The state argues that because appellant had more than a year to speak to experts and chose not to do so, and because appellant has not identified an expert who could contradict Crawley’s testimony, any error was harmless beyond a reasonable doubt.  But these arguments do not address whether denying appellant’s request for a continuance was so prejudicial in the preparation of an adequate defense as to materially affect the outcome of the trial.  Appellant could have consulted an expert and pursued a different strategy when preparing his defense, but he reasonably relied on the state’s previous disclosures to prepare a defense against the case that the state was preparing.  When Crawley’s testimony was disclosed, the state’s case changed, and appellant needed to consult with an expert to determine whether Crawley’s testimony could be rebutted and how appellant’s defense needed to be changed to deal with Crawley’s testimony.  

The district court’s comment on the record that because the trial was expected to continue for three or four days, there would be time for appellant to consult with an expert without a continuance, indicates that the district court recognized that appellant needed to consult with an expert.  But when appellant’s counsel’s time was already taken up with the trial that was underway, it was not reasonable to conclude that three or four days was sufficient time to find and consult with an expert.  We, therefore, conclude that the district court abused its discretion when it denied appellant’s request for a continuance.

The state argues that a continuance was not feasible because appellant demanded a speedy trial.  The state’s argument is without merit.  While a defendant in Minnesota must be tried within 60 days of demanding a trial, it is axiomatic that a defendant may temporarily waive his speedy-trial demand.  Minn.

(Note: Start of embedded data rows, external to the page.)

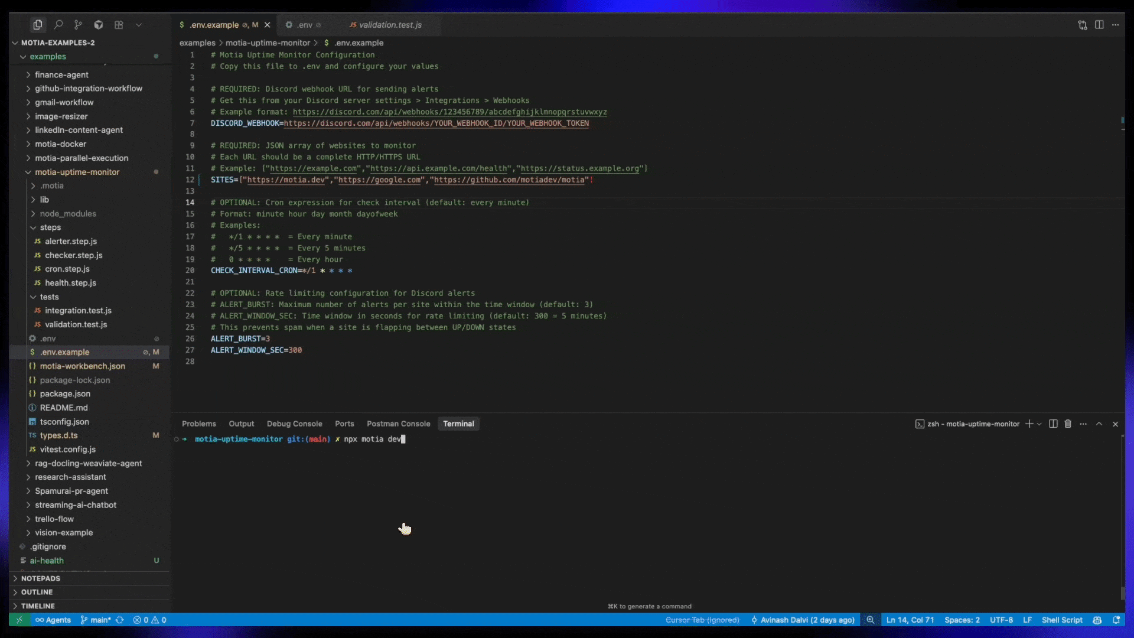Open the new terminal launch profile dropdown
This screenshot has height=638, width=1134.
coord(1040,424)
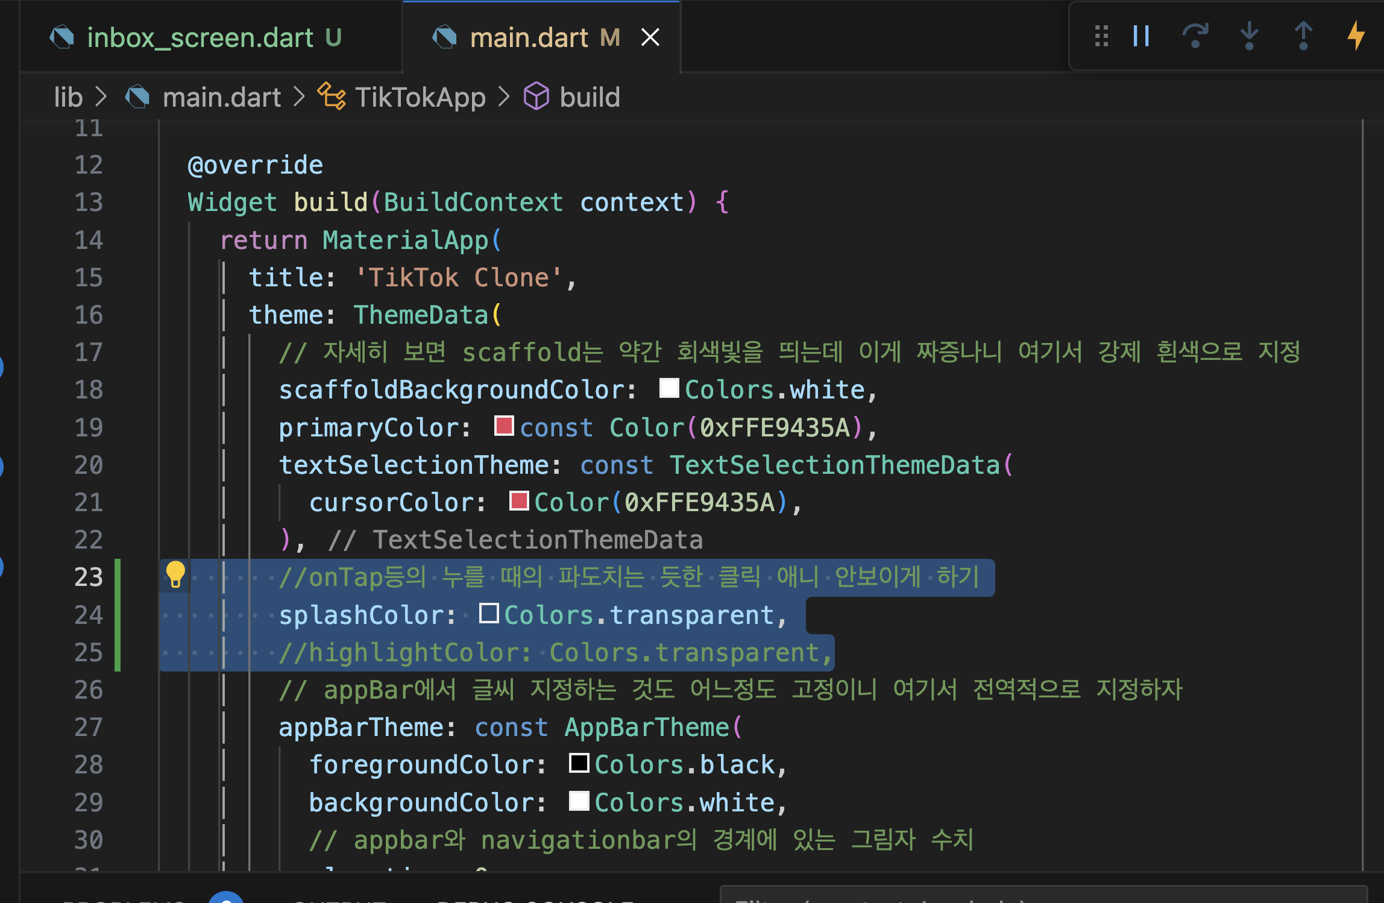Close the main.dart tab
Viewport: 1384px width, 903px height.
tap(650, 38)
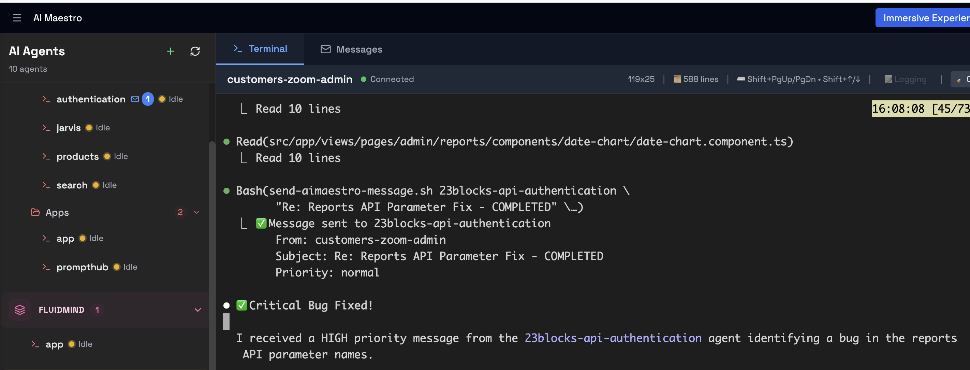
Task: Select the prompthub agent
Action: pos(82,267)
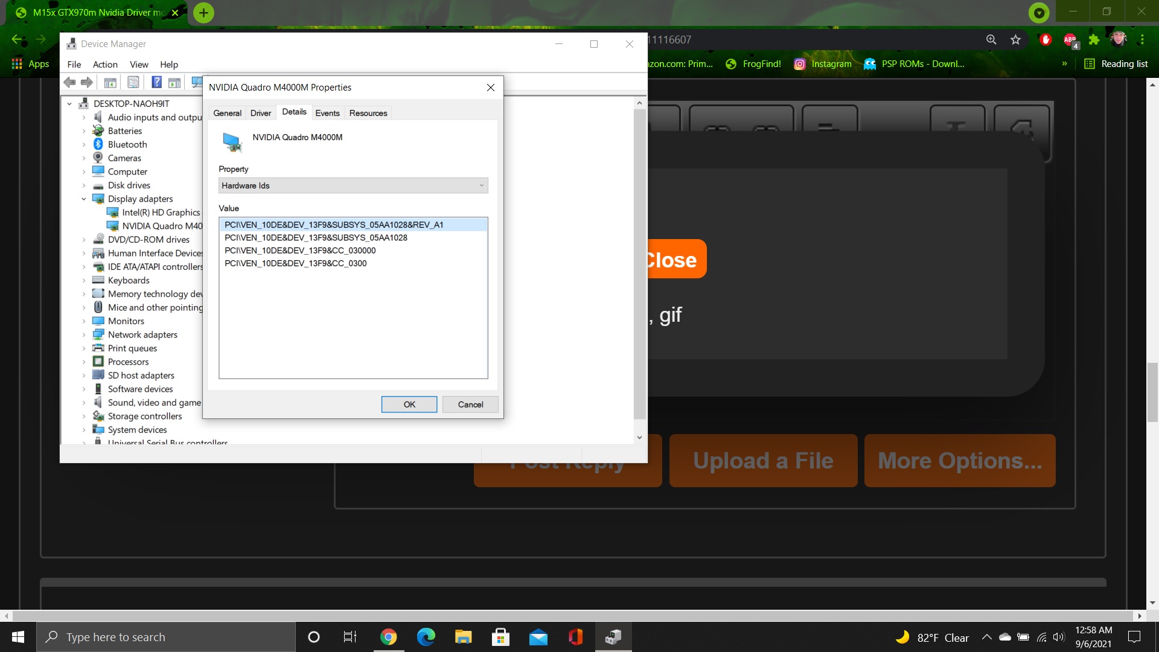Bookmark page with the star icon
Screen dimensions: 1159x652
[1015, 40]
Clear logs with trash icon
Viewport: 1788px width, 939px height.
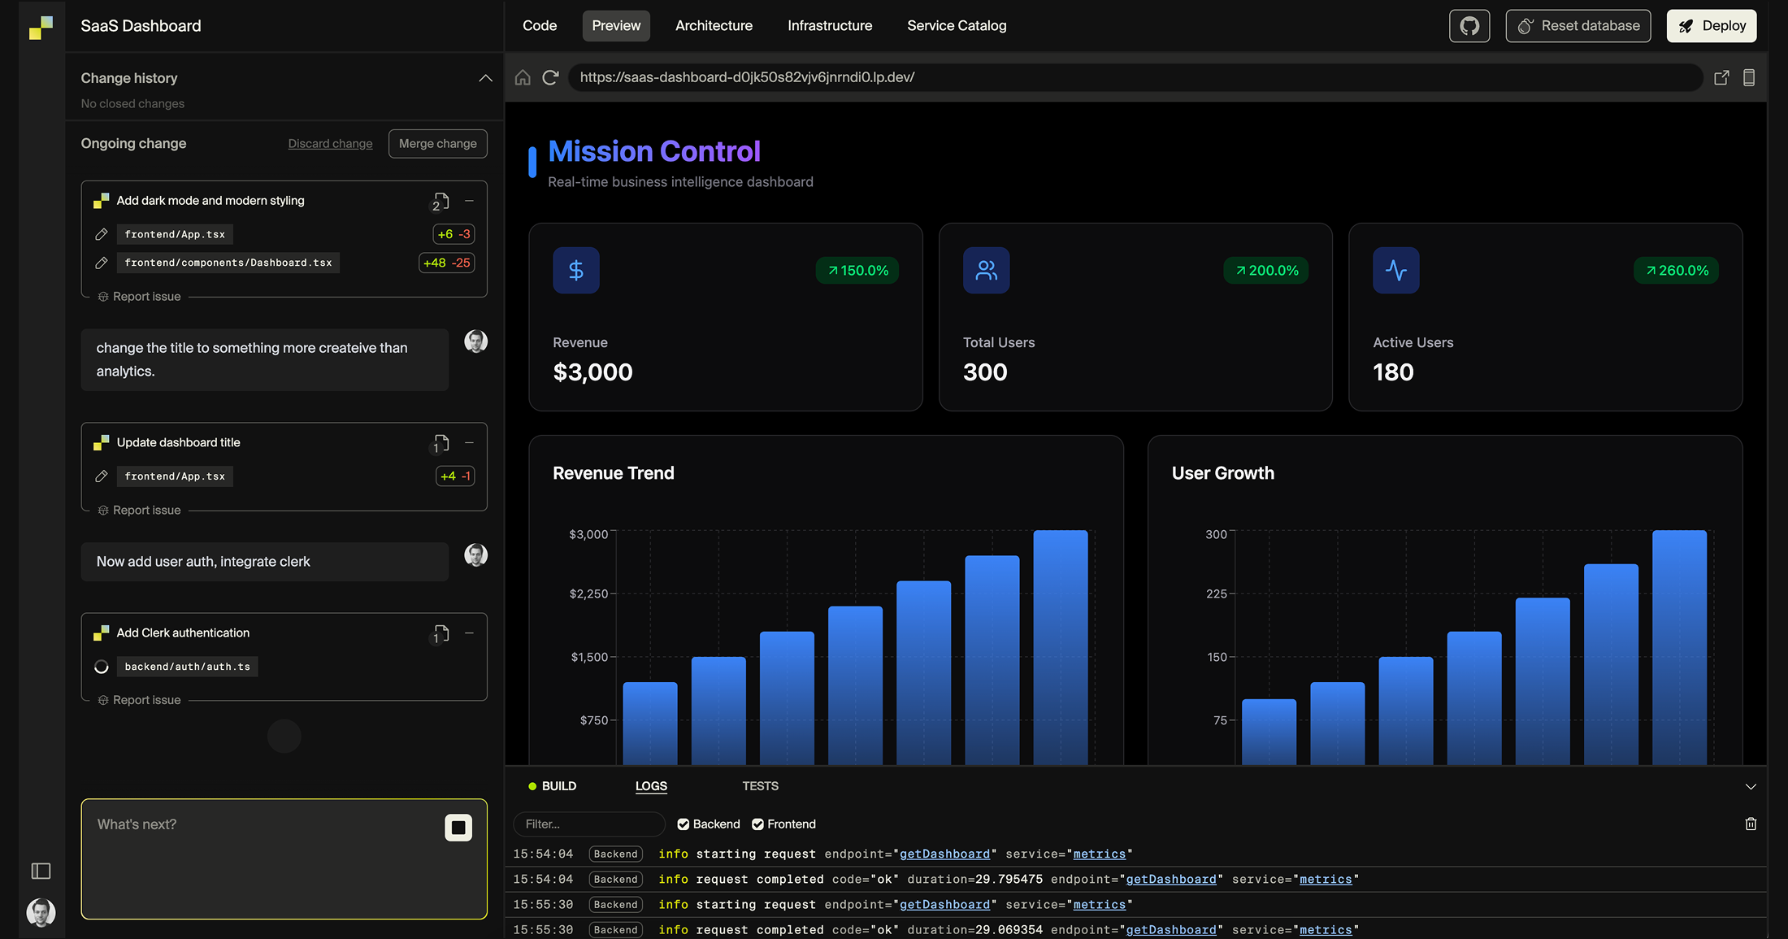click(x=1751, y=824)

R. Crim. P. 11.10; State v. Johnson, 498 N.W.2d 10, 16 (Minn. 1993).  A district court does not abuse its discretion by delaying a trial beyond the 60-day limit when the record, as here, supports a finding of good cause.  McIntosh v. Davis, 441 N.W.2d 115, 119-20 (Minn. 1989).  

In light of our decision that the district court abused its discretion by denying appellant’s request for a continuance, it is not necessary for us to address appellant’s other arguments.

Reversed and remanded.

[1] A rape kit is a package that contains swabs, paper, and other items used to collect evidence from the body of a sexual-assault victim.